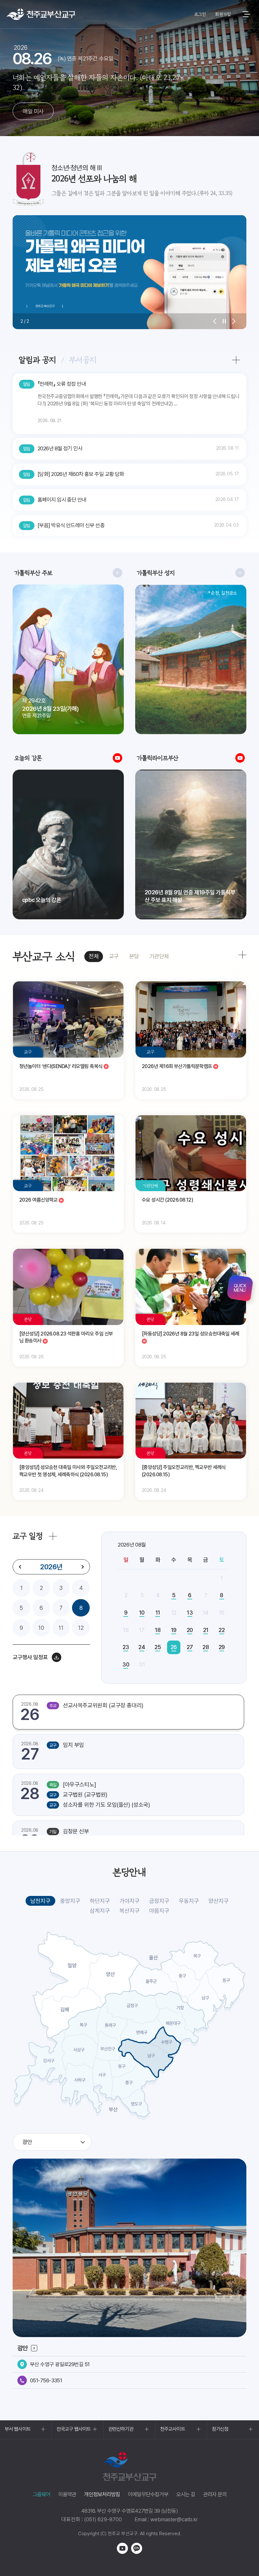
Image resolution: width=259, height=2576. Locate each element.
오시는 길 (185, 2494)
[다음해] (82, 1567)
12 (81, 1627)
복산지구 (129, 1910)
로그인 (200, 14)
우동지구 (189, 1901)
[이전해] (20, 1567)
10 (41, 1627)
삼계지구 (100, 1910)
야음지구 (159, 1910)
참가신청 (220, 2429)
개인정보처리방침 (102, 2494)
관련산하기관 (120, 2429)
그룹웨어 (42, 2494)
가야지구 (129, 1901)
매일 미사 (33, 111)
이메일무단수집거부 (148, 2494)
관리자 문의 (214, 2494)
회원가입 (223, 14)
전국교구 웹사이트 (74, 2429)
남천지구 (40, 1901)
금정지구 (159, 1901)
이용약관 (67, 2494)
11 (60, 1627)
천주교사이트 (172, 2429)
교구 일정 (28, 1536)
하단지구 (100, 1901)
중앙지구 (70, 1901)
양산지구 (218, 1901)
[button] (215, 321)
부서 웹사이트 (18, 2429)
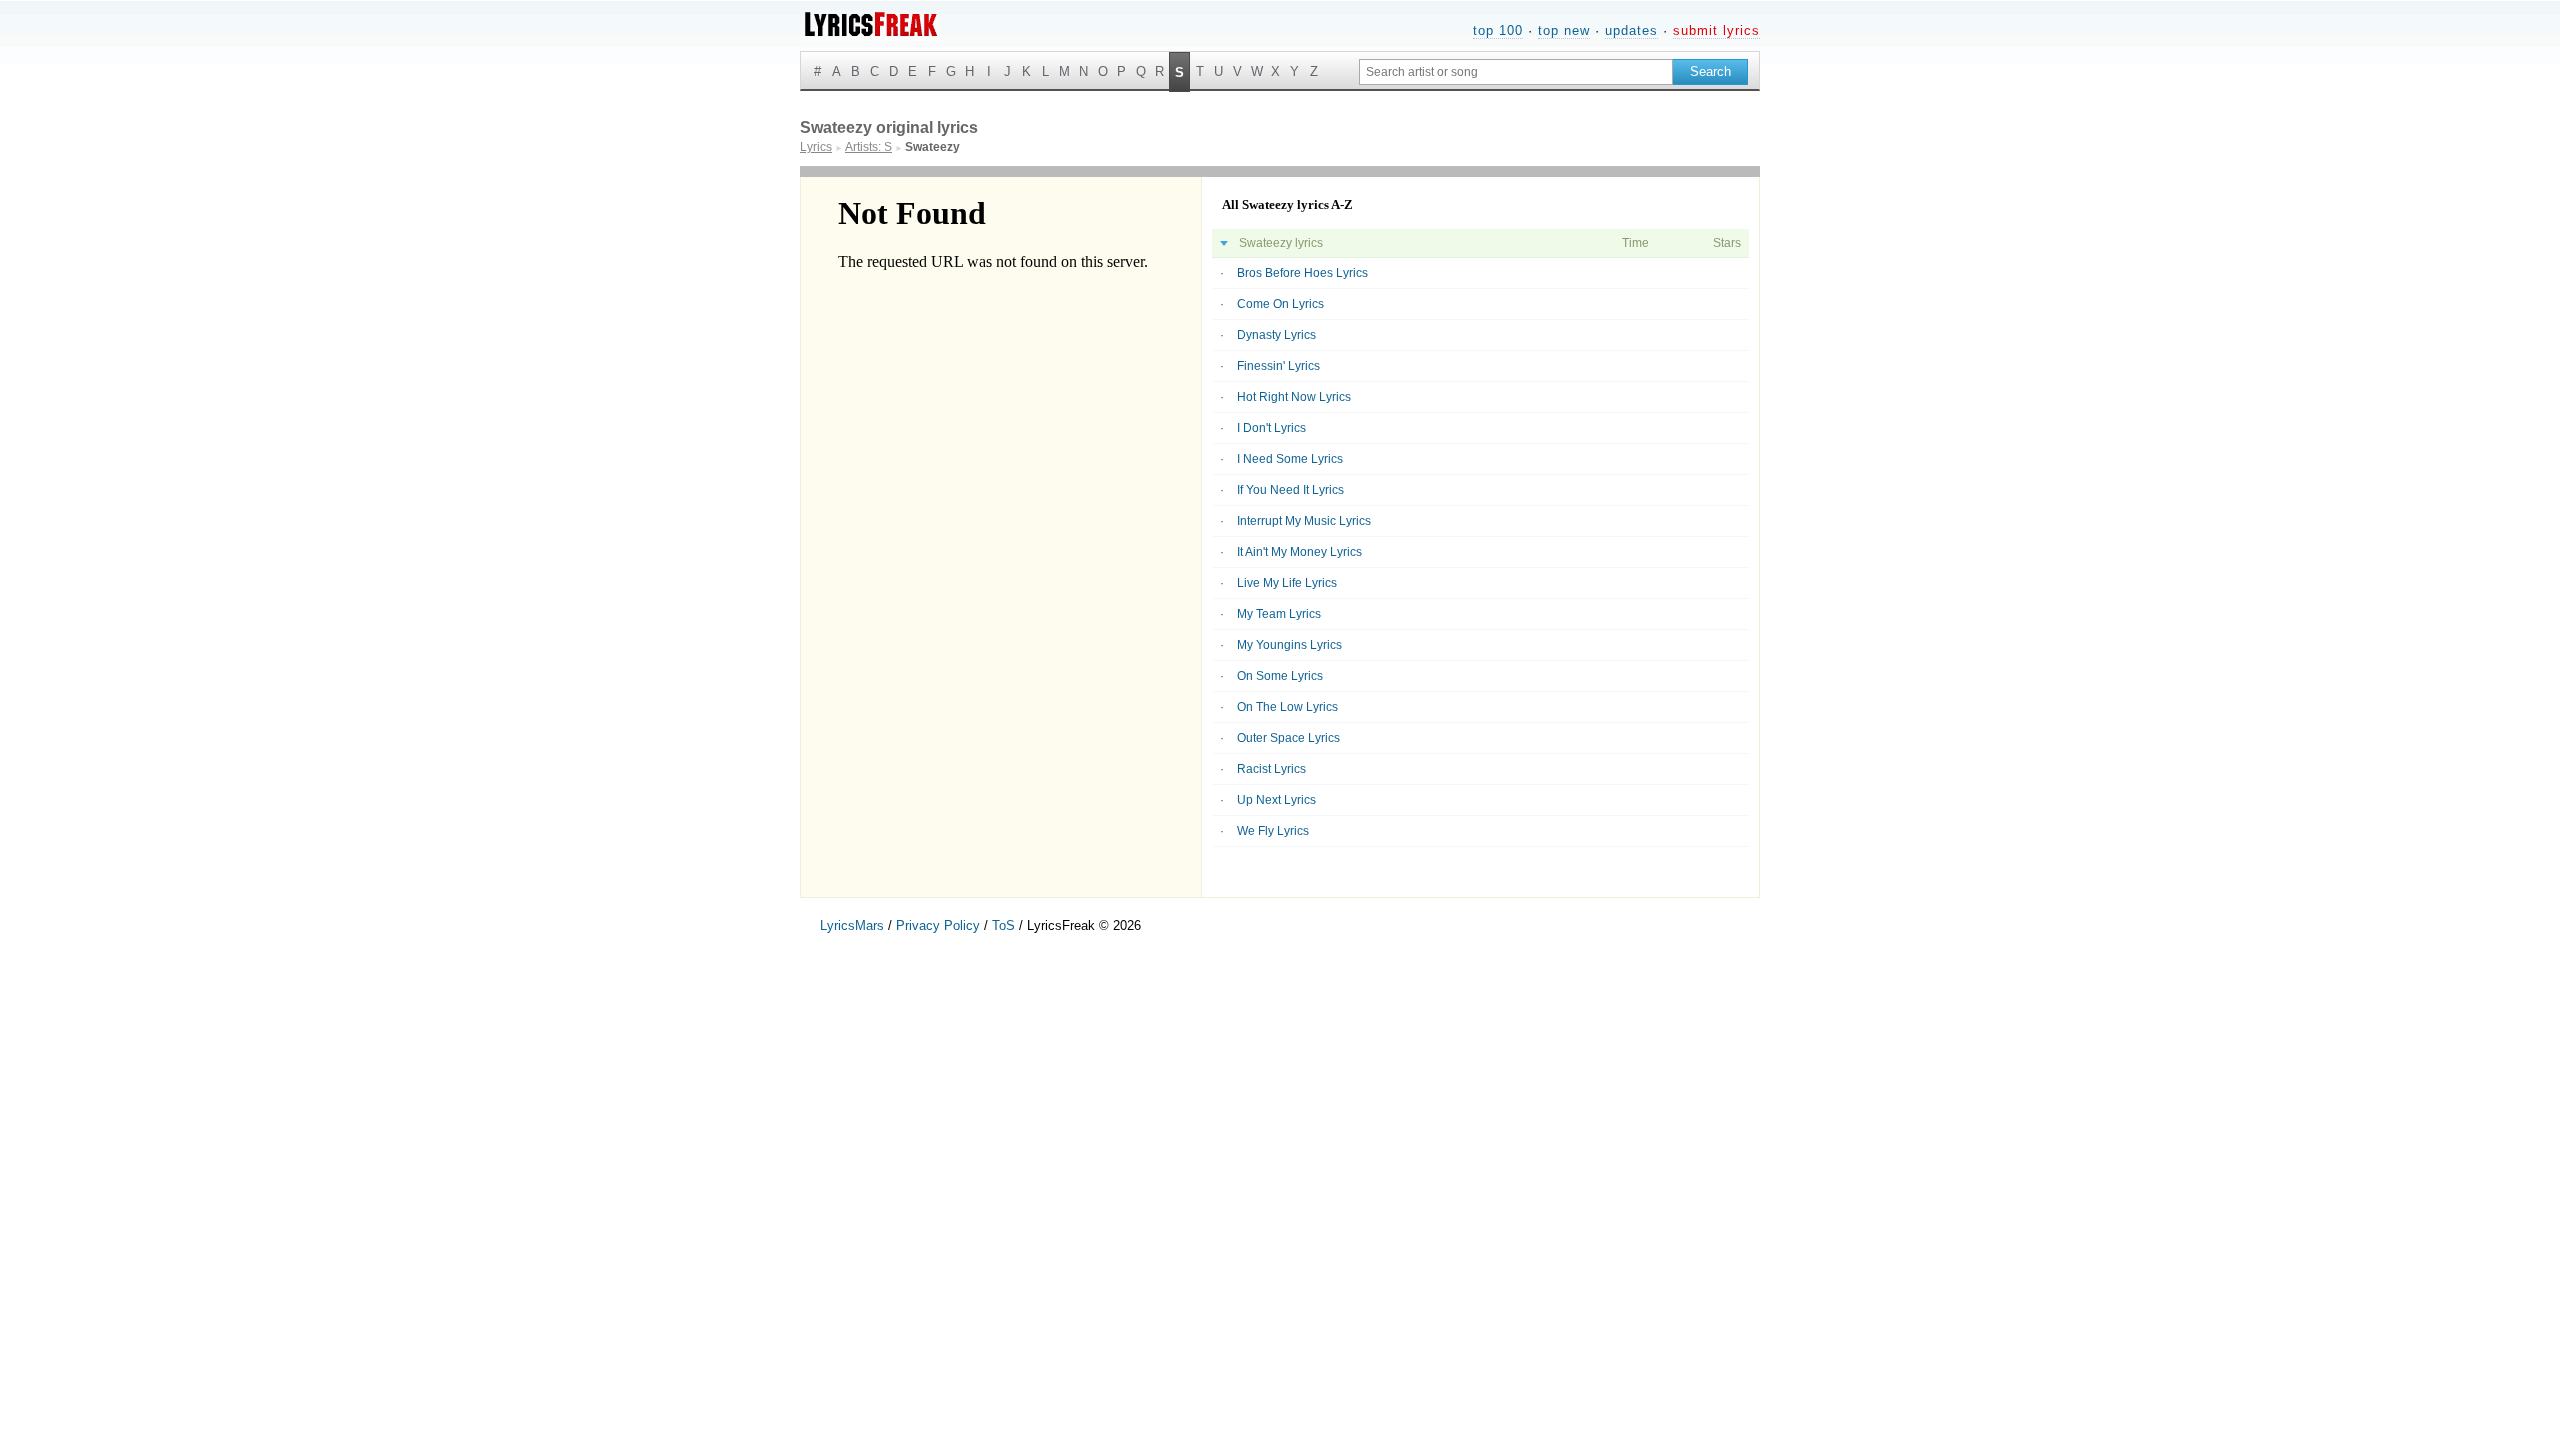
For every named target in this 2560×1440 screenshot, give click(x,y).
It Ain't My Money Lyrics (1299, 552)
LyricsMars (852, 925)
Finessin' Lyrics (1278, 366)
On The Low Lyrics (1287, 707)
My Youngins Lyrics (1289, 645)
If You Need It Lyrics (1290, 490)
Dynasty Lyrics (1276, 335)
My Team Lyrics (1279, 614)
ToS (1003, 925)
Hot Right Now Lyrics (1294, 397)
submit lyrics (1716, 30)
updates (1631, 30)
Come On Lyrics (1280, 304)
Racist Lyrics (1271, 769)
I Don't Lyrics (1271, 428)
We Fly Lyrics (1273, 831)
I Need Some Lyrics (1290, 459)
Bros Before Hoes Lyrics (1302, 273)
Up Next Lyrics (1276, 800)
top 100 (1498, 30)
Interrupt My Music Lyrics (1304, 521)
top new (1564, 30)
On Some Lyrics (1280, 676)
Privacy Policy (938, 925)
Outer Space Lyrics (1288, 738)
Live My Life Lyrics (1287, 583)
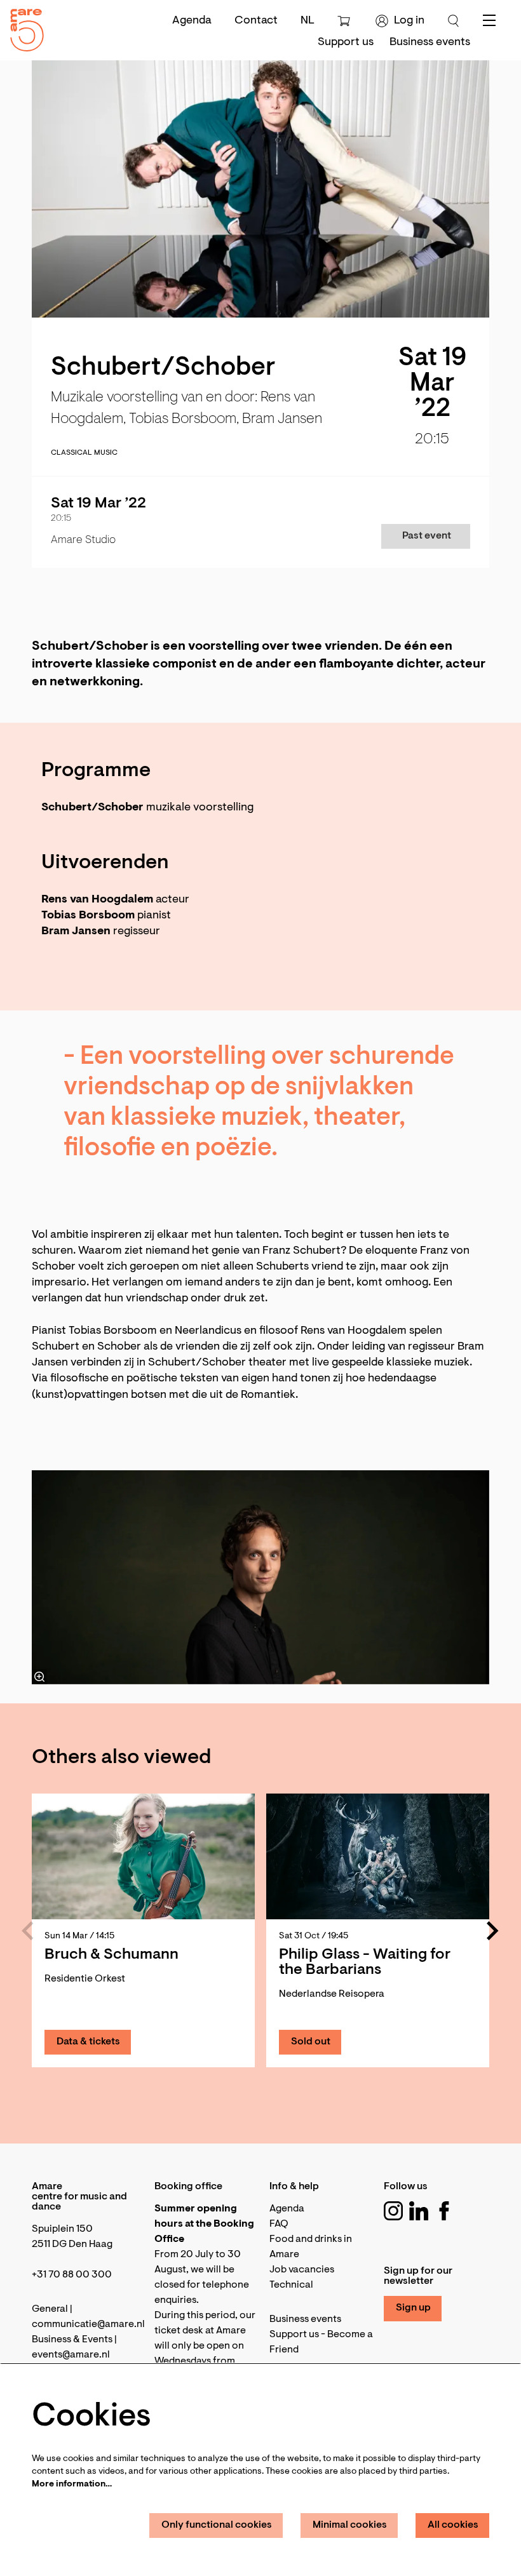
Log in (409, 21)
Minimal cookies (350, 2525)
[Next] (493, 1930)
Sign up (413, 2308)
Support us (294, 2335)
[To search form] (453, 20)
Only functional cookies (216, 2525)
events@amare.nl (71, 2355)
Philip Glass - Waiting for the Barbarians (364, 1962)
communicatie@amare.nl (88, 2324)
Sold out (310, 2042)
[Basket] (345, 20)
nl (308, 21)
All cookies (453, 2525)
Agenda (192, 21)
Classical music (84, 453)
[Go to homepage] (22, 27)
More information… (72, 2484)
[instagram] (393, 2210)
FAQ (278, 2224)
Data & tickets (88, 2042)
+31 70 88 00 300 (72, 2275)
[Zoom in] (39, 1676)
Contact (256, 21)
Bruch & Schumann (111, 1954)
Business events (305, 2319)
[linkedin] (418, 2210)
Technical (291, 2285)
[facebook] (444, 2210)
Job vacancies (301, 2270)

• _REQUIRED WORK_: The expected output is an exact retyping of the lines from the line with "If You Need It Lyrics (1290, 490)" through the last line of the data, with both ends kept and the pictures dropped.

• _EXERCISE SOLUTION_:
If You Need It Lyrics (1290, 490)
Dynasty Lyrics (1276, 335)
My Team Lyrics (1279, 614)
ToS (1003, 925)
Hot Right Now Lyrics (1294, 397)
submit lyrics (1716, 30)
updates (1631, 30)
Come On Lyrics (1280, 304)
Racist Lyrics (1271, 769)
I Don't Lyrics (1271, 428)
We Fly Lyrics (1273, 831)
I Need Some Lyrics (1290, 459)
Bros Before Hoes Lyrics (1302, 273)
Up Next Lyrics (1276, 800)
top 100 (1498, 30)
Interrupt My Music Lyrics (1304, 521)
top new (1564, 30)
On Some Lyrics (1280, 676)
Privacy Policy (938, 925)
Outer Space Lyrics (1288, 738)
Live My Life Lyrics (1287, 583)
Log in (409, 21)
Minimal cookies (350, 2525)
[Next] (493, 1930)
Sign up (413, 2308)
Support us (294, 2335)
[To search form] (453, 20)
Only functional cookies (216, 2525)
events@amare.nl (71, 2355)
Philip Glass - Waiting for the Barbarians (364, 1962)
communicatie@amare.nl (88, 2324)
Sold out (310, 2042)
[Basket] (345, 20)
nl (308, 21)
All cookies (453, 2525)
Agenda (192, 21)
Classical music (84, 453)
[Go to homepage] (22, 27)
More information… (72, 2484)
[instagram] (393, 2210)
FAQ (278, 2224)
Data & tickets (88, 2042)
+31 70 88 00 300 (72, 2275)
[Zoom in] (39, 1676)
Contact (256, 21)
Bruch & Schumann (111, 1954)
Business events (305, 2319)
[linkedin] (418, 2210)
Technical (291, 2285)
[facebook] (444, 2210)
Job vacancies (301, 2270)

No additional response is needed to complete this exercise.